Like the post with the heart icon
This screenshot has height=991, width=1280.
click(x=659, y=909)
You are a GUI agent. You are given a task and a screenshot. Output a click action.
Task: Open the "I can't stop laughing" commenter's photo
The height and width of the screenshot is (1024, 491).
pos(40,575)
------------------------
> **INSTRUCTIONS FOR THE TASK**
Copy the entries above verbatim, line for line.

> **RIGHT ANSWER**
Like the post with the heart icon
This screenshot has height=991, width=1280.
click(x=659, y=909)
You are a GUI agent. You are given a task and a screenshot. Output a click action.
Task: Open the "I can't stop laughing" commenter's photo
The height and width of the screenshot is (1024, 491).
pos(40,575)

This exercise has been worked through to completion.